Davalı asil, davacı M.. A.. ile 1 yıl evli kaldığını, bu zaman içinde rahatsızlanarak kör olduğunu, bu dönemde kendi ailesinden kalma mirastan kalan para ile bir kooperatif evini satın aldığını, davacının burada ömür boyu oturması için ona bıraktığını, evi alırken eski eşinin üzerine aldığını söylediği için malı satanın 10 milyar TL. (10.000-TL) indirim yaptığını, bu yüzden eski eşinin üzerine evi yapmak zorunda kaldığını, ancak daha önceki evliliğinden çocukları olduğunu, evin çocuklara kalmasını istediğini, eski eşine bu evde ölene kadar oturmasını, ancak evi kendisine devretmesini istediğini, onun da kabul ettiğini ve garantiye almak için de söz konusu senedi kendisine verdiğini, daha sonra bu evin davacı tarafından üzerine intikal ettirilmediği için kendisinin söz konusu senedi icraya koymak zorunda kaldığını beyan etmiştir.
Mahkemece, davacının görme engelli olduğu, dava konusu senet içeriğini bilmeden imza attığı, Borçlar Kanunu"nun 15. maddesi gereğince senetin geçerliliği için aranan şartların yerine getirilmediği, bu nedenle senedin geçersiz olduğu, davalının likit alacağa yönelik talepte bulunduğu, bu nedenle davacının kötü niyet tazminatına hak kazandığı gerekçesiyle, davanın kabulüne, asıl alacak üzerinden %20 tazminatın davalıdan alınıp davacıya verilmesine karar verilmiş, mahkeme kararı süresi içinde davalı vekili tarafından temyiz edilmiştir.
Yerel mahkemenin senedin geçersizliği konusundaki kabulü doğru değildir.

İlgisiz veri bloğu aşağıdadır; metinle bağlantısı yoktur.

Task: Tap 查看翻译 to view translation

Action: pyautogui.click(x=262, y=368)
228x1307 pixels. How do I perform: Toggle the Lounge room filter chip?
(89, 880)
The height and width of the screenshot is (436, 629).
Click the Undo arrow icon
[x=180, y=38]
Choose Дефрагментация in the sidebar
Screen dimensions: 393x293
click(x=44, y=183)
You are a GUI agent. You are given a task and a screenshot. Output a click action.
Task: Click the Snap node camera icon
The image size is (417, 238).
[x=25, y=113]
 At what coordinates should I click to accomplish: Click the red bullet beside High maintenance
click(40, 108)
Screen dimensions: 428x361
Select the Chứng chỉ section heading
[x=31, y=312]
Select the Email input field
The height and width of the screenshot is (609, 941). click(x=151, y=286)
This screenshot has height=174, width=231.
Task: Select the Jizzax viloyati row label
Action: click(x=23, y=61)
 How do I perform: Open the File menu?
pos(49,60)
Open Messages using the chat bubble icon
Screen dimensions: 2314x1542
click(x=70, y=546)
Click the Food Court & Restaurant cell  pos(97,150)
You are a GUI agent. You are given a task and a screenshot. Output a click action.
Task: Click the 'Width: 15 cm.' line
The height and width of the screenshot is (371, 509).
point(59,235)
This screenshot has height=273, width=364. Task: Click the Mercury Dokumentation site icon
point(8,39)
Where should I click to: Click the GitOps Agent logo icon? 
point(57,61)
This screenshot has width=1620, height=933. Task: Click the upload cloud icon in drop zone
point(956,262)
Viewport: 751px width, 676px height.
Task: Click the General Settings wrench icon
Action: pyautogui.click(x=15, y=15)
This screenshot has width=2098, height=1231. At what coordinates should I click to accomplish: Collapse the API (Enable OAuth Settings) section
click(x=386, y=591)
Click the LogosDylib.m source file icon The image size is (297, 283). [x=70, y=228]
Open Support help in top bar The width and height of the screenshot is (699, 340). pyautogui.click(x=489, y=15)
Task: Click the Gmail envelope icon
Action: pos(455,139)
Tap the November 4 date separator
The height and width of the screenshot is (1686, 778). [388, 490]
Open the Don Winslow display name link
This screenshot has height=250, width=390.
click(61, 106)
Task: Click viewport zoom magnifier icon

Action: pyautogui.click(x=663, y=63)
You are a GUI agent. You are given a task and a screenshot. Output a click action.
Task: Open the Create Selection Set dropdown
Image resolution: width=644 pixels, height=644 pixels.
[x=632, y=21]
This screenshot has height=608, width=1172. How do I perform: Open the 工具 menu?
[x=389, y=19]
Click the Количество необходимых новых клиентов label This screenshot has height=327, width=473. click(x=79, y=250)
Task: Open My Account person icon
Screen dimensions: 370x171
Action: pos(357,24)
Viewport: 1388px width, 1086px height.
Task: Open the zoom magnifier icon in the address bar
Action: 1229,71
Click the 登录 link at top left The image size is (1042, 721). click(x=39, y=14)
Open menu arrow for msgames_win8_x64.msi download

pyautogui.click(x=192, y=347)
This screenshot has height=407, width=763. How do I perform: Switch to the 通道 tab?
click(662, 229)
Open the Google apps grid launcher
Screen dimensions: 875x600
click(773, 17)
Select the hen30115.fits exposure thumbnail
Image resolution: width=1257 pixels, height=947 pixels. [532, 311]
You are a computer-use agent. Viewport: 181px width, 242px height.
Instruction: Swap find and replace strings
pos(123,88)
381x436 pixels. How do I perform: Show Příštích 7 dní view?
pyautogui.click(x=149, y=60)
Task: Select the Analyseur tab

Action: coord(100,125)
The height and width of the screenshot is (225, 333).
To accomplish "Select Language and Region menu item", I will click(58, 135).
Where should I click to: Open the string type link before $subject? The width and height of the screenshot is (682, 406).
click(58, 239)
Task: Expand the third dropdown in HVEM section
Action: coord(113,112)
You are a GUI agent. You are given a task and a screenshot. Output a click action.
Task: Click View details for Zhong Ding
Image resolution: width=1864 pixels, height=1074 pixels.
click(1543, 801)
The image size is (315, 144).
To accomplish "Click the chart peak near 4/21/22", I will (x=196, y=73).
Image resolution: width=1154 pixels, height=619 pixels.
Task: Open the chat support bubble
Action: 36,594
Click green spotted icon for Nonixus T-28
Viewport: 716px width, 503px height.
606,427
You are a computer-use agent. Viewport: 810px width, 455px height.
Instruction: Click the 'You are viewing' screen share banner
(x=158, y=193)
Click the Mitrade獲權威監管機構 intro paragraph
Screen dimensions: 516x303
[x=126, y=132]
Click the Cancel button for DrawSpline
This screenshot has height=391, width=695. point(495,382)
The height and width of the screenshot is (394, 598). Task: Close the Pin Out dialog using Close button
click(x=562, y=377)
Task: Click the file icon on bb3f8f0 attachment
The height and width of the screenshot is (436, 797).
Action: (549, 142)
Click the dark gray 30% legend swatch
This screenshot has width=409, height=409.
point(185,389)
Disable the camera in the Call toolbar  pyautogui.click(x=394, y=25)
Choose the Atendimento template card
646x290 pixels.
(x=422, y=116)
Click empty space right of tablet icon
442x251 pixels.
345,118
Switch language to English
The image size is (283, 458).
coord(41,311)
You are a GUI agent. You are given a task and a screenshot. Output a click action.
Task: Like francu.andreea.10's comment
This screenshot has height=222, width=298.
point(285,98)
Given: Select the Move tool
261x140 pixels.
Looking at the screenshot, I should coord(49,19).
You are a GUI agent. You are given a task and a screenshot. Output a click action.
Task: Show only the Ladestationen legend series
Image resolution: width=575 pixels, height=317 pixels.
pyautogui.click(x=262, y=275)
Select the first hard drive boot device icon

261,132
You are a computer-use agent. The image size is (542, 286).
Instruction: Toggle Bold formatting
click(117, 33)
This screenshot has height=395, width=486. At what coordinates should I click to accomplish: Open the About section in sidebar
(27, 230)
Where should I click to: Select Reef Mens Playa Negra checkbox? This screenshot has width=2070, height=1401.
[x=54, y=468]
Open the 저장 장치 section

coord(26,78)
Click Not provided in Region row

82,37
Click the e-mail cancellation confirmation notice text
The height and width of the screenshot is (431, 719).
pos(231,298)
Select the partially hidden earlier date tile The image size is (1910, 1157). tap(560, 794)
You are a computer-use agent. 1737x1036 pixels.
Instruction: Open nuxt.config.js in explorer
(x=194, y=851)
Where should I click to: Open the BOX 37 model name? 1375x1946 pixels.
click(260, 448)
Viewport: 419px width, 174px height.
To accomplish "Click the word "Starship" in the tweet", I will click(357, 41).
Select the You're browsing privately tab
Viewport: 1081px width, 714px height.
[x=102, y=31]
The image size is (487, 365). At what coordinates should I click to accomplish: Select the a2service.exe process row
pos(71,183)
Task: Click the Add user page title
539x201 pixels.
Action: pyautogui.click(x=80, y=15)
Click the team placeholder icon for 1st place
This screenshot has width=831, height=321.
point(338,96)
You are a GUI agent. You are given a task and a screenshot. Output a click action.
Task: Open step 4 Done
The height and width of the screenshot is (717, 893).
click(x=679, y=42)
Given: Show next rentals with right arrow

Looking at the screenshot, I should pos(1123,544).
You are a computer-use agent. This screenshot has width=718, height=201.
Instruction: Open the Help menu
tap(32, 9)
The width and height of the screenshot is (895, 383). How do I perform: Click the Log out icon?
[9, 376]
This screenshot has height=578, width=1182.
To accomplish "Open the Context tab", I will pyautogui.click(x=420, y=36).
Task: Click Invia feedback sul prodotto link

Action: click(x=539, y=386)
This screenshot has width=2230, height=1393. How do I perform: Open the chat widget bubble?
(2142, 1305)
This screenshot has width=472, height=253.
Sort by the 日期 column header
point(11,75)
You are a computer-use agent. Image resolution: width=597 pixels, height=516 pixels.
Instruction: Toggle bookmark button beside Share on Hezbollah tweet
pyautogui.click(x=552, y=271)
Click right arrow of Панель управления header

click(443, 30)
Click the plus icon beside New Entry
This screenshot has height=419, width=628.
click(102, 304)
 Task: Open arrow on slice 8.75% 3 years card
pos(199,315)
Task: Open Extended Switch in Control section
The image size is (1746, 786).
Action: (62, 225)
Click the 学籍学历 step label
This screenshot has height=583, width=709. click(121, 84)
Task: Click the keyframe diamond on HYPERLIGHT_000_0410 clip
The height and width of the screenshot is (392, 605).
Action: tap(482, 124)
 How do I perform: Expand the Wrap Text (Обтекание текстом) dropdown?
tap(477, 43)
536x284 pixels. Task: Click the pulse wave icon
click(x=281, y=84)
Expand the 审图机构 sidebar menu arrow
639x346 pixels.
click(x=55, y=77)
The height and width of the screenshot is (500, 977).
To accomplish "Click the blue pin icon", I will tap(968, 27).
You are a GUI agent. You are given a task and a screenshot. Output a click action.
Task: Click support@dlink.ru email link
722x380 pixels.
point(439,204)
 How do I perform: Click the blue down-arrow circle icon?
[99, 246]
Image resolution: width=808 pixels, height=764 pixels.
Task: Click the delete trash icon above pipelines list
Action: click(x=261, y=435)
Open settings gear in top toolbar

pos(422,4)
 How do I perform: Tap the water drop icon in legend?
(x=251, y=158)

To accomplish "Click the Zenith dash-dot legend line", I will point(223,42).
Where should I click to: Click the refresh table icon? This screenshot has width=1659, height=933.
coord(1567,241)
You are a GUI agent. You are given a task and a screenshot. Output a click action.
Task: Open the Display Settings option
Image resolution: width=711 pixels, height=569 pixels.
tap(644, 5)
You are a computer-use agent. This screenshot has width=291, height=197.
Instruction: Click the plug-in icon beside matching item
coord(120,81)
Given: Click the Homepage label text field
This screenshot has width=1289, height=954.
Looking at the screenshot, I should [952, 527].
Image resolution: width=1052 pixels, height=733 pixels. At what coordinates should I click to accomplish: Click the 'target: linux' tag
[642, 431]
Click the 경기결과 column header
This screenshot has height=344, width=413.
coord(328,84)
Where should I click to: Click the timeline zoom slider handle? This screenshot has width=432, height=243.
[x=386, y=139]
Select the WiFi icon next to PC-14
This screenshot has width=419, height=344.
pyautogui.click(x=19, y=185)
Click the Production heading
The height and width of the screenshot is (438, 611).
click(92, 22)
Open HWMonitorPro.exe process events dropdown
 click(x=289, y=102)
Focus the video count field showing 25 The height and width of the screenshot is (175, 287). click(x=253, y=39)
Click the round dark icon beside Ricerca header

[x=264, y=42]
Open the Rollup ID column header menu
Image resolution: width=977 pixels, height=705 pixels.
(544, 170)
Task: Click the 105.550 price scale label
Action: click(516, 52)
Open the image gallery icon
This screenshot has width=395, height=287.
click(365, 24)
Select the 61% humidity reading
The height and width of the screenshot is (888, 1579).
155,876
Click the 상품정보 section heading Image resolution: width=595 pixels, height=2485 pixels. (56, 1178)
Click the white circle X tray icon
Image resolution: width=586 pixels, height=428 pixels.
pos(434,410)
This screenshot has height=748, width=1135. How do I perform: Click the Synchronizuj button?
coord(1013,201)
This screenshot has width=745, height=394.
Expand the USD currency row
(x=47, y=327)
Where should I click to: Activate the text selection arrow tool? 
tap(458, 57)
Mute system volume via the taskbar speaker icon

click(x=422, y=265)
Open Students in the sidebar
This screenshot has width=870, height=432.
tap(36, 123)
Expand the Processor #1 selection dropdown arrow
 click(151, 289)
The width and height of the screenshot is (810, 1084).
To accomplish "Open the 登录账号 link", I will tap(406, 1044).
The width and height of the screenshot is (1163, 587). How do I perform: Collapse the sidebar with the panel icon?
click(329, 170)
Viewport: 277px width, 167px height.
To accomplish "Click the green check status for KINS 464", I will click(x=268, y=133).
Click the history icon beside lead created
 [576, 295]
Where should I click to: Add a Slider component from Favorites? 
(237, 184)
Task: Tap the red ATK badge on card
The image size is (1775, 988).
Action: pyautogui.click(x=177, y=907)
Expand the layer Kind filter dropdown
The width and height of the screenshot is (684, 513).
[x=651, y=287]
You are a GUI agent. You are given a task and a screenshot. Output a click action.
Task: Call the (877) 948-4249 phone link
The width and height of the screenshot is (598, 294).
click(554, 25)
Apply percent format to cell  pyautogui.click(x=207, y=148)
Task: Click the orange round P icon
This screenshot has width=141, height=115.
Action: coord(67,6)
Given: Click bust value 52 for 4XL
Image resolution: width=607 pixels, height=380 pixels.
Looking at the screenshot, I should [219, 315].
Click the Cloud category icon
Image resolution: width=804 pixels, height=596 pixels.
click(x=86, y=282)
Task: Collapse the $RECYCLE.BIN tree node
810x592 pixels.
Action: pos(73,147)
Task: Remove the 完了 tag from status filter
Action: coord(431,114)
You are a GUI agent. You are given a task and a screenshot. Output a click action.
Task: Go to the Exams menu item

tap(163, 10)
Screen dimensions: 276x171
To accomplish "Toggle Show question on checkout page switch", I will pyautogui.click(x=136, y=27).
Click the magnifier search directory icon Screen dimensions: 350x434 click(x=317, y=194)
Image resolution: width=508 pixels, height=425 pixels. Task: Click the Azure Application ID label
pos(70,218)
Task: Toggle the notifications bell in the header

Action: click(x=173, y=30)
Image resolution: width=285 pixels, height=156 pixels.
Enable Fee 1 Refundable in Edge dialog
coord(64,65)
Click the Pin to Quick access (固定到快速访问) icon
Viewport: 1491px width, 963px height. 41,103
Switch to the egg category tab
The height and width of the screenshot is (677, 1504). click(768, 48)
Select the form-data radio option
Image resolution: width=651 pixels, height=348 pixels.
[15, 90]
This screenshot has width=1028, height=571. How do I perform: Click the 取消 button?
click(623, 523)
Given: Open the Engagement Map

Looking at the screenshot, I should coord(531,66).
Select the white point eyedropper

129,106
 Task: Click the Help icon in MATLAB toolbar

Senet kambiyo senedi vasfındadır ve düzenleme tarihi itibariyle geçerlidir. Ne var ki, senedin ihdas nedeni bölümünde nakden kaydı bulunduğu halde, davalı asil 14.06.2013 tarihli oturumda senedin davalının davacı adına satın aldığı taşınmazın teminatı olarak verildiğini açıklamıştır. Bu durumda, davalı senet metnini talil etmiş olduğundan somut olay bakımından ispat külfeti davalıdadır. Mahkemece davalıya savunmasını ispat olanağı tanınıp, deliller eksiksiz olarak toplandıktan sonra, hep birlikte değerlendirilip, varılacak uygun sonuç dairesinde bir karar verilmesi gerekirken, eksik inceleme ve somut olaya uygun düşmeyen gerekçe ile yazılı şekilde hüküm kurulması doğru değildir.
SONUÇ: Yukarıda açıklanan nedenlerle hükmün BOZULMASINA, bozma nedenine göre sair temyiz itirazlarının şimdilik incelenmesine yer olmadığına, peşin harcın istek halinde iadesine, 20.03.2014 gününde oybirliğiyle karar verildi.